Exercise brief: Hand back, word for word, the lines from the one containing "Click the help question mark icon" to the end of the records, both included, and leave out pictures.

Data shown:
══════════════════════════════
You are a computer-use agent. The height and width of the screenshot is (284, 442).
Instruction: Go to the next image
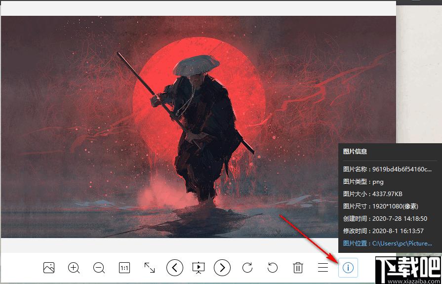(x=222, y=267)
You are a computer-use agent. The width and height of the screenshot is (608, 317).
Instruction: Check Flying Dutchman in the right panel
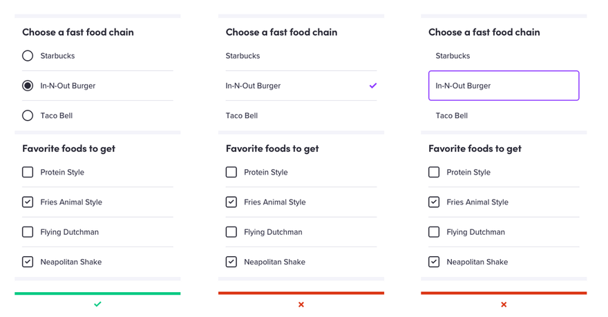434,232
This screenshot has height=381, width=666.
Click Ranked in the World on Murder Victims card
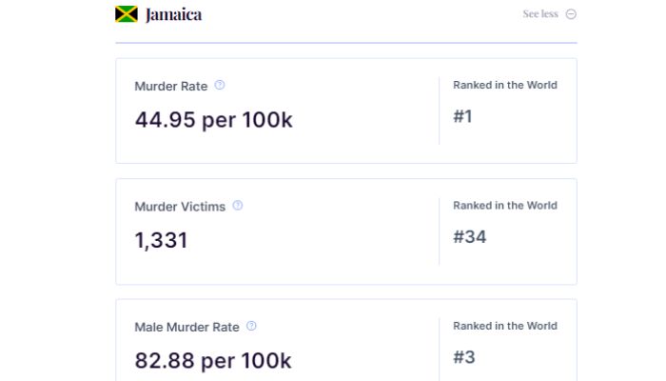505,206
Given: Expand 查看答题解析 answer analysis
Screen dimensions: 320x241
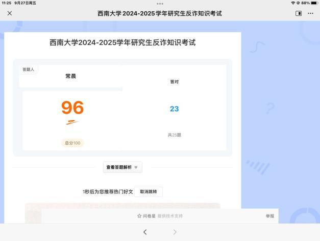Looking at the screenshot, I should [x=122, y=167].
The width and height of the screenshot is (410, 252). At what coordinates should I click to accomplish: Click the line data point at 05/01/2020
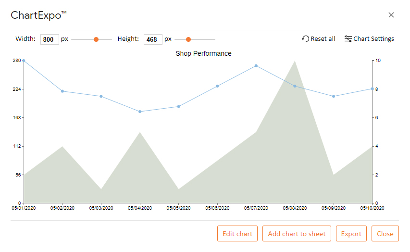pyautogui.click(x=24, y=61)
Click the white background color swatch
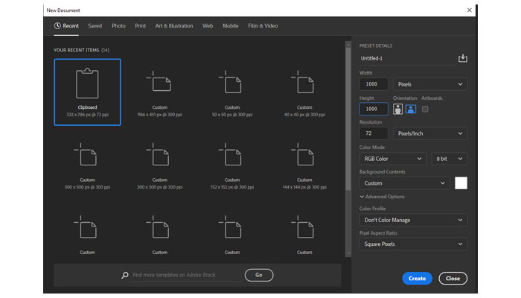Image resolution: width=521 pixels, height=298 pixels. [461, 183]
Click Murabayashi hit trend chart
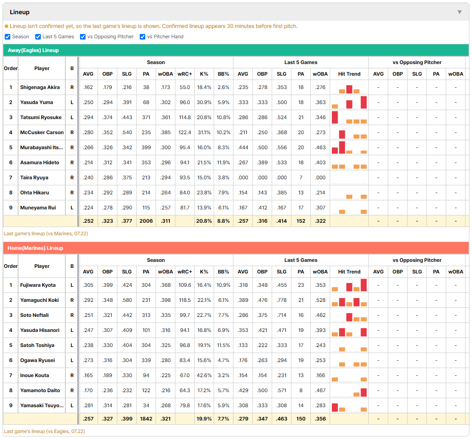This screenshot has width=472, height=439. (349, 147)
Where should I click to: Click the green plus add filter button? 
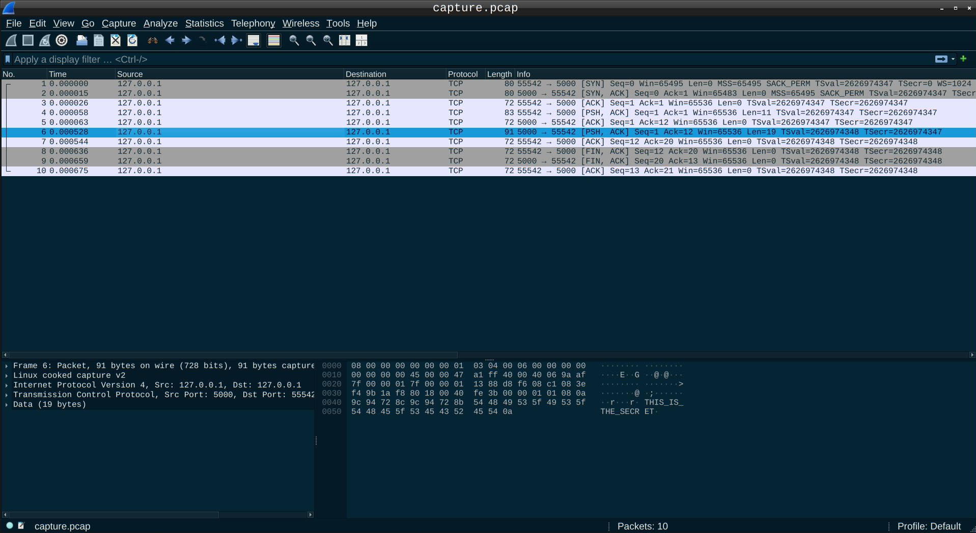(x=963, y=59)
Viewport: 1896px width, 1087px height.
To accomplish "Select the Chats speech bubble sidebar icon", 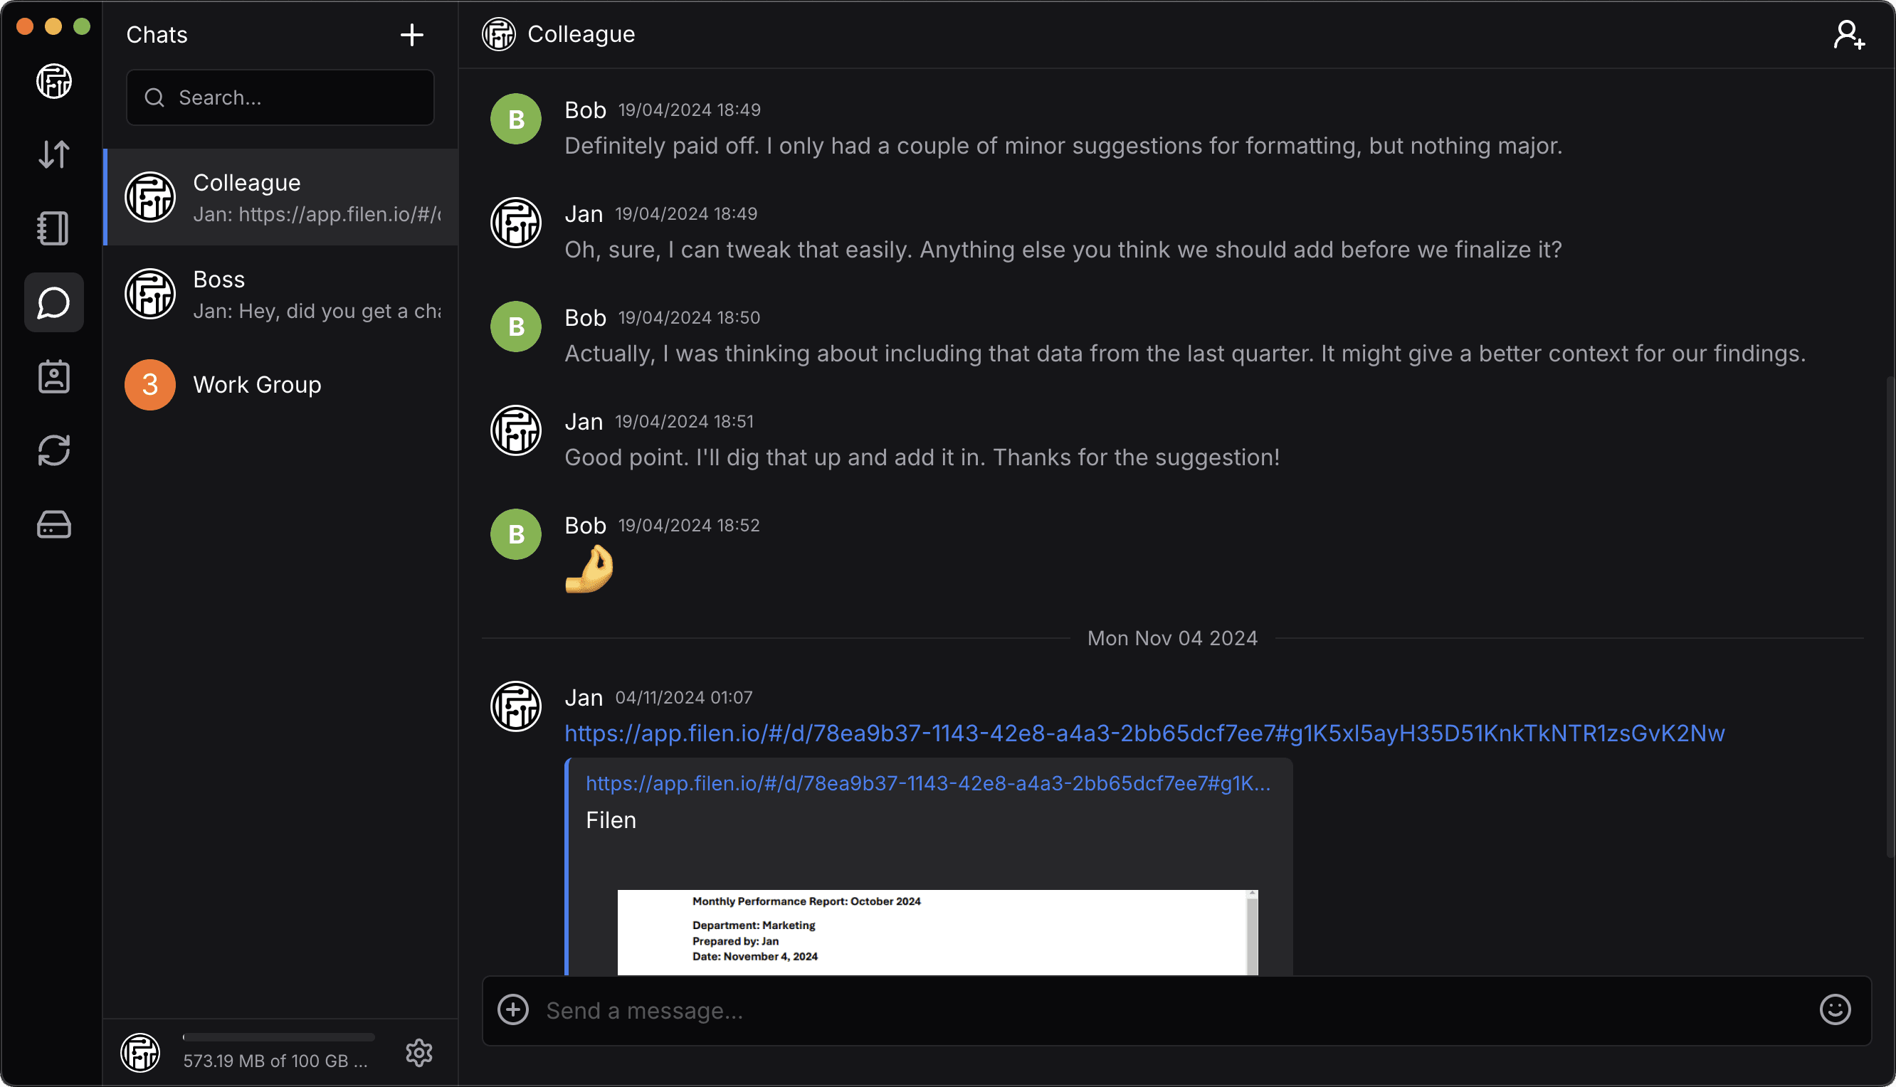I will coord(54,302).
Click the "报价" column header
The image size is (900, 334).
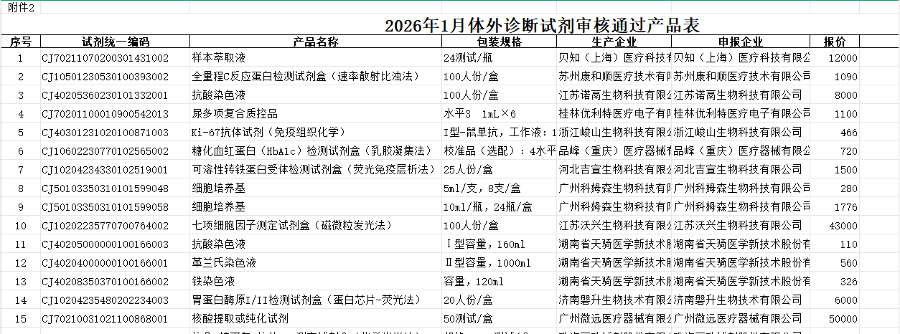click(x=835, y=42)
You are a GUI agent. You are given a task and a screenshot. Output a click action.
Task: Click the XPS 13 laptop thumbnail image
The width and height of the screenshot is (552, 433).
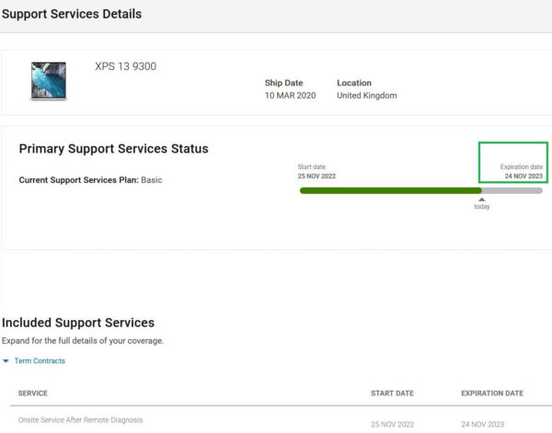49,81
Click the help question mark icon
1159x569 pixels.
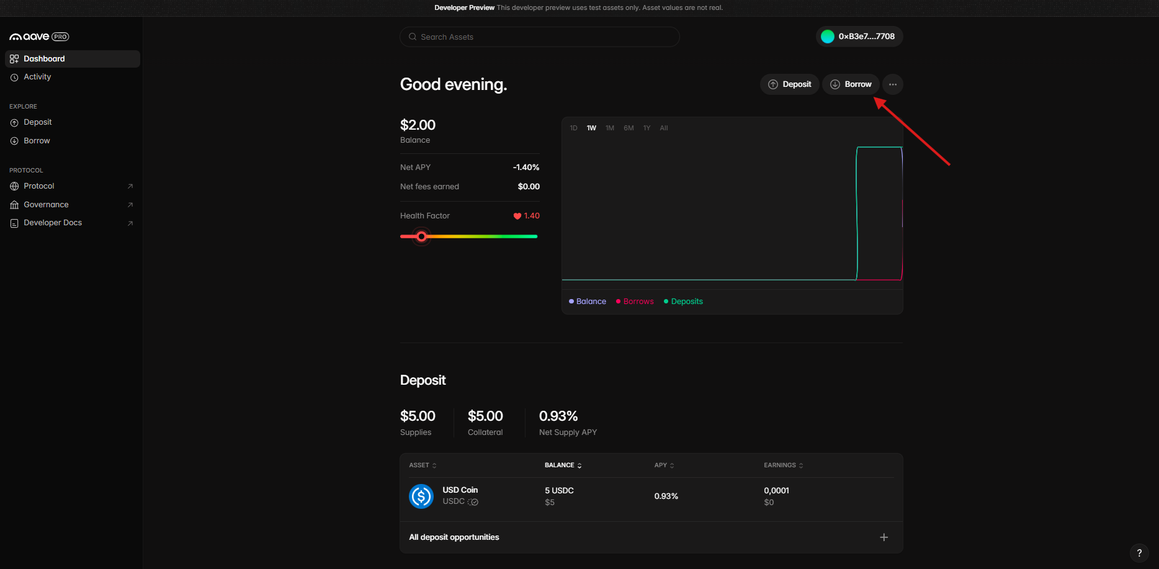pos(1139,553)
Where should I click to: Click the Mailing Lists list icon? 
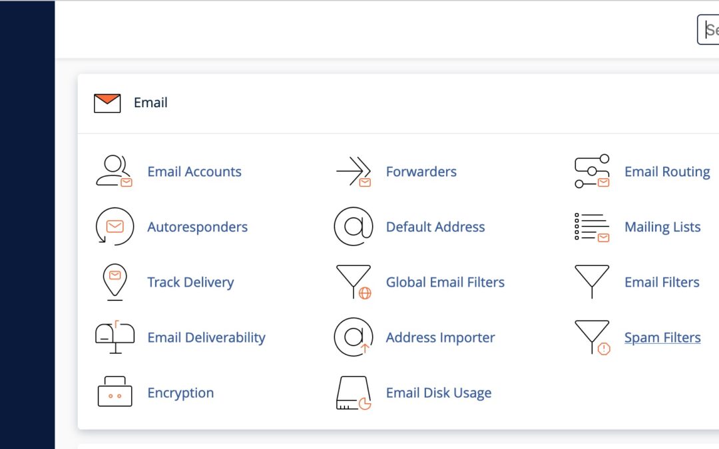591,226
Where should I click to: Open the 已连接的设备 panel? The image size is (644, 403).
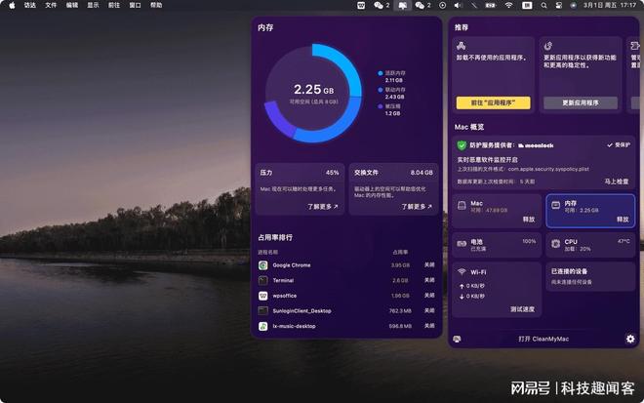(x=590, y=277)
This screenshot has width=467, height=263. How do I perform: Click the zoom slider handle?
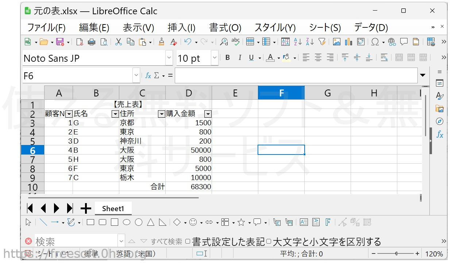click(x=397, y=254)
══════════════════════════════
Response:
Click the help question mark icon
1159x569 pixels.
pos(1139,553)
Where should I click to: Click the Mailing Lists list icon? 
591,226
Where should I click to: Open the 已连接的设备 panel? The image size is (644, 403).
(x=590, y=277)
This screenshot has width=467, height=263. How do I perform: Click the zoom slider handle?
click(x=397, y=254)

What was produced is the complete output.